LOUISE: Musings About Mothers

While rummaging through boxes from the attic, I ran across some old college books and papers. Among them was an assigned essay I had written about my mother who was 58 years old at the time. The story made me smile as I reminisced about long ago happenings. And being as Mother’s Day is around the corner, it seemed only fitting that I share some of my musings.

Standing--Left to right: Ray, Jim, John, Monte; Sitting--Left to Right: Louise, Mama, JerleneMarried at just 16 years of age, my mother became a mother at the tender age of seventeen, eventually giving birth to eight children, two of which were stillborn. But she and Daddy raised a feisty family of six kids. My sister, Jerlene, tells me that she, the firstborn, had a very strict mother who became more lenient with each child. (I think my oldest son says the same thing.) Next came my brothers, Ray and John. Spirited boys whose discipline was handled by my father. Then came what Mama refers to as her twins—my brother, Jimmy and me, just 18 months apart. And finally, my youngest brother, Monte, the baby of the family who seldom received any discipline at all to his siblings’ way of thinking.

Besides parenting a passel of kids, Mama worked hard on the farm where we lived—gardening, canning, cooking and cleaning with no indoor plumbing. We did laundry on a wringer washer in town then hung everything on the clothesline and fence to dry. An excellent seamstress, Mama seldom used a pattern and often went to the feed store with Daddy so she could pick out the prettiest prints of feed sacks to make my clothes.

Mama loved pretty things, especially flowers, palomino ponies and scenic mountain roads. And though neither she nor Daddy had been out of the state of Oklahoma since the day they were married, they packed up sleeping cots, food, skillets and their three youngest kids and headed for the Rocky Mountains when my older brothers took jobs in Montana and Idaho. Along the way we stayed in tiny motels where Mama cooked breakfast and supper then we had bologna and crackers as picnic lunches during the day. We saw lovely landscapes on the trip but for my mother, nothing compared to seeing her boys at the top of a switchback mountain that summer.

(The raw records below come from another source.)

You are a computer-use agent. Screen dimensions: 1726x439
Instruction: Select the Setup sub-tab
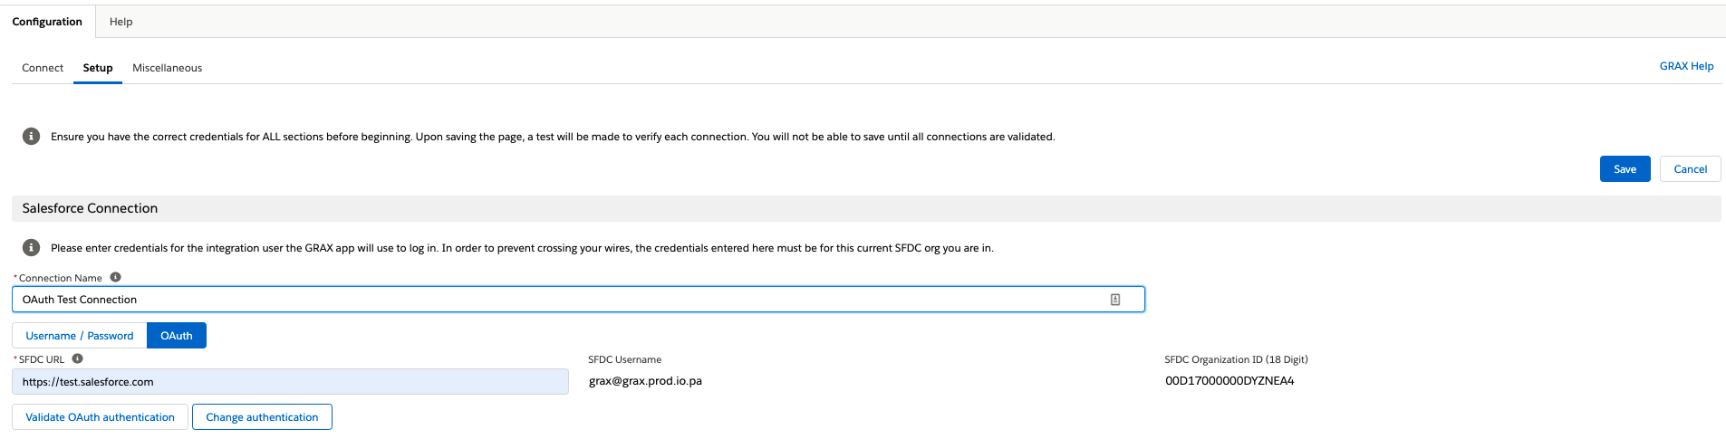98,68
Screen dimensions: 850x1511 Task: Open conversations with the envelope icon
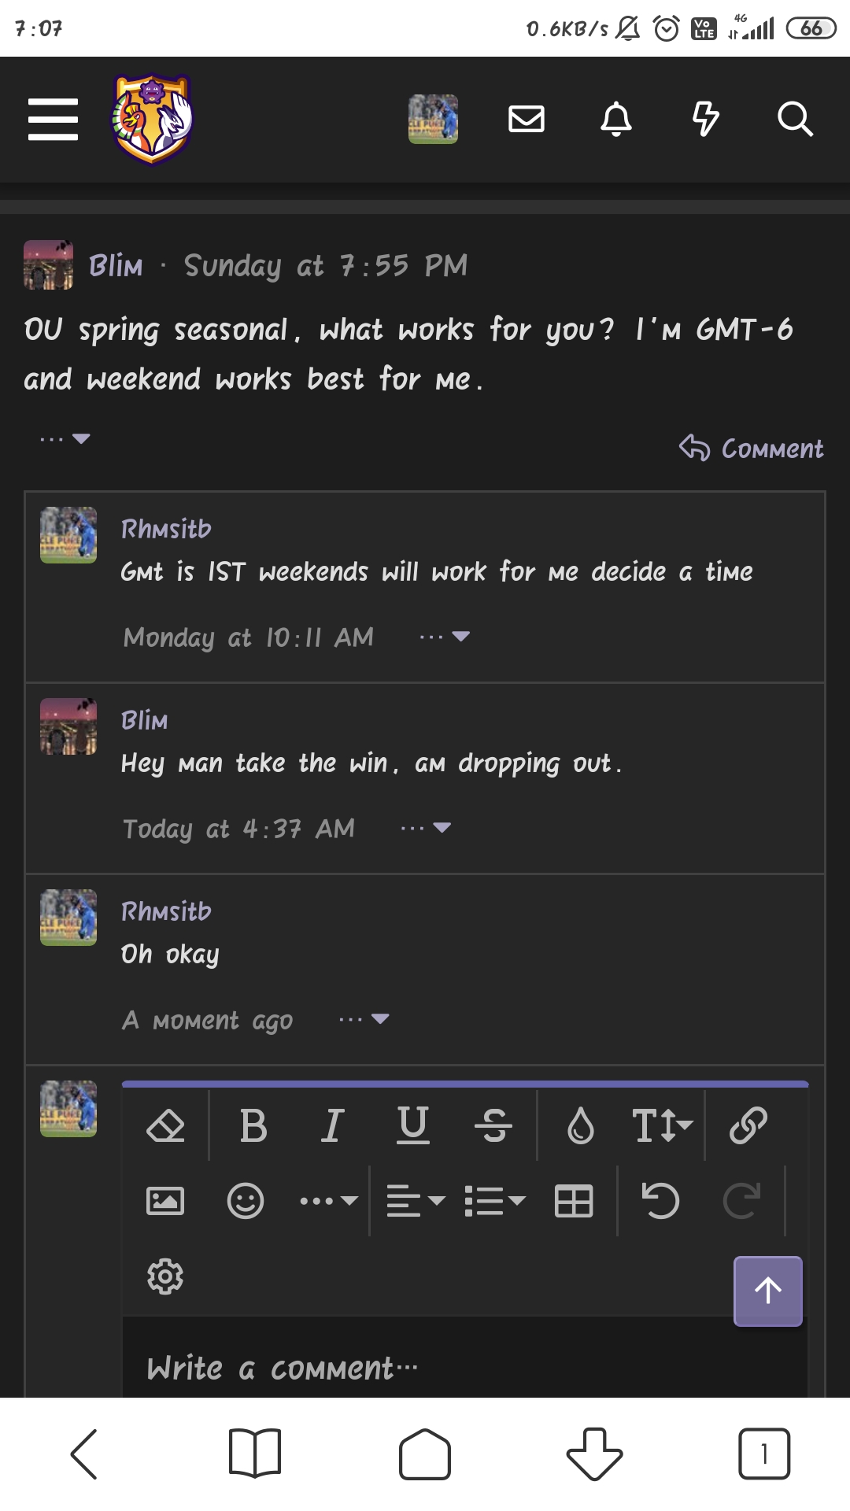coord(527,119)
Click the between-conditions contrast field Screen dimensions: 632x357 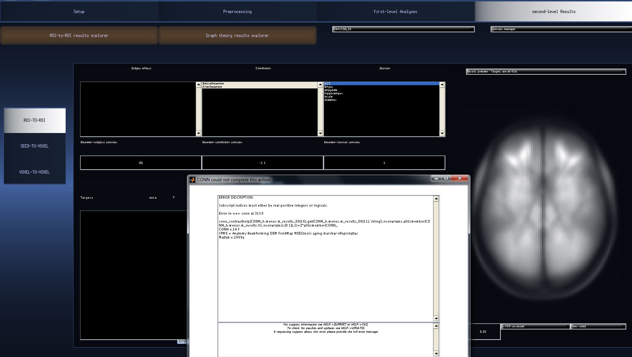click(262, 163)
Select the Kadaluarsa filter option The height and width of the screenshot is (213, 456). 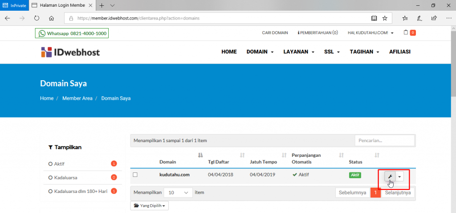pos(50,177)

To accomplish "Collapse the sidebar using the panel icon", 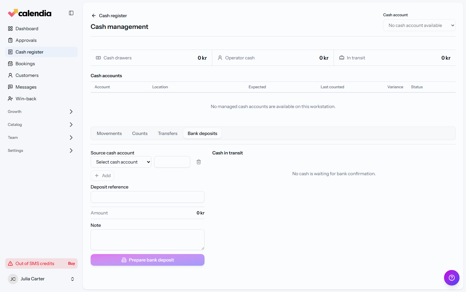I will [x=71, y=13].
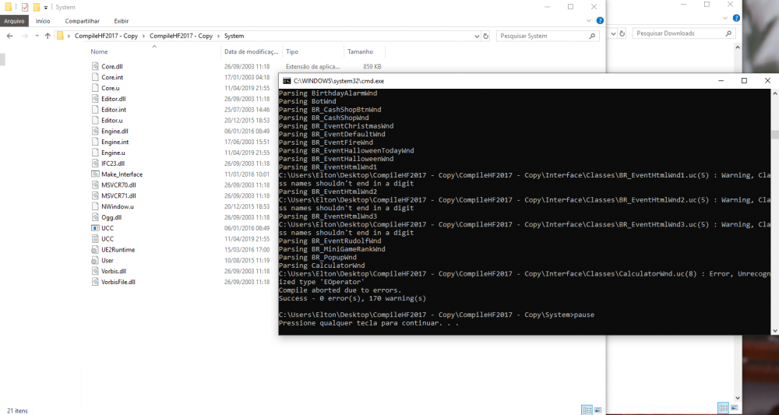Select the Make_Interface batch file
The height and width of the screenshot is (415, 779).
(x=122, y=174)
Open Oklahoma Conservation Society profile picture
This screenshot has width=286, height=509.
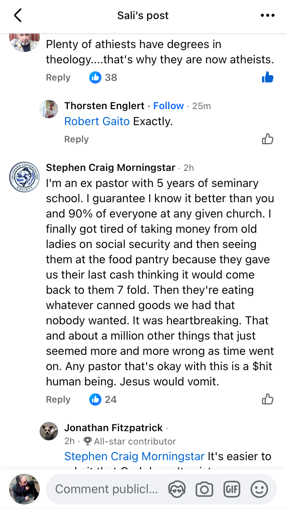24,177
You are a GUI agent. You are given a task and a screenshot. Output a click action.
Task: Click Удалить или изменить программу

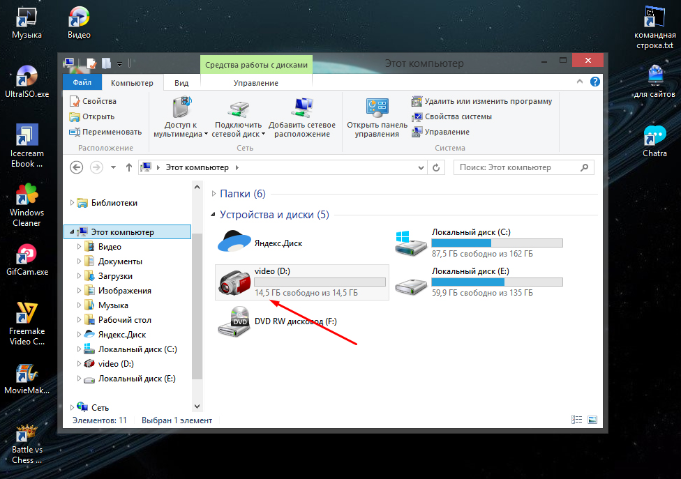click(488, 101)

That kind of scenario repeated with each child. When Jimmy was in Basic Training, Mama and Daddy drove to Fort Polk, Louisiana to visit. When I worked in San Marcos, Texas during my college summers, my parents planned their vacation in the same town. Mothers never quit being mothers, no matter their kids’ ages.

In later years, after my daddy died, Mama enjoyed flying. She would grab a window seat and be perfectly content as she flew all over the country visiting her children, grandchildren and other relatives. Was she afraid of flying? Absolutely not! She figured if it was time for her eternal flight home she was in the best place to go, already surrounded by heavenly clouds.

My mother is now 98 years old and is currently recovering from hip surgery. I hear she is showing a stubborn streak in rehab, but I’m expecting her to fully recover and eventually see her 100th birthday. We’re already planning a party!

Looking back on that essay I wrote forty years ago, I find very little has changed. I still admire my mother tremendously…and…I still want to be like her when I grow up!

Happy Mother’s Day to all the beautiful moms who read my column. May your day be blessed!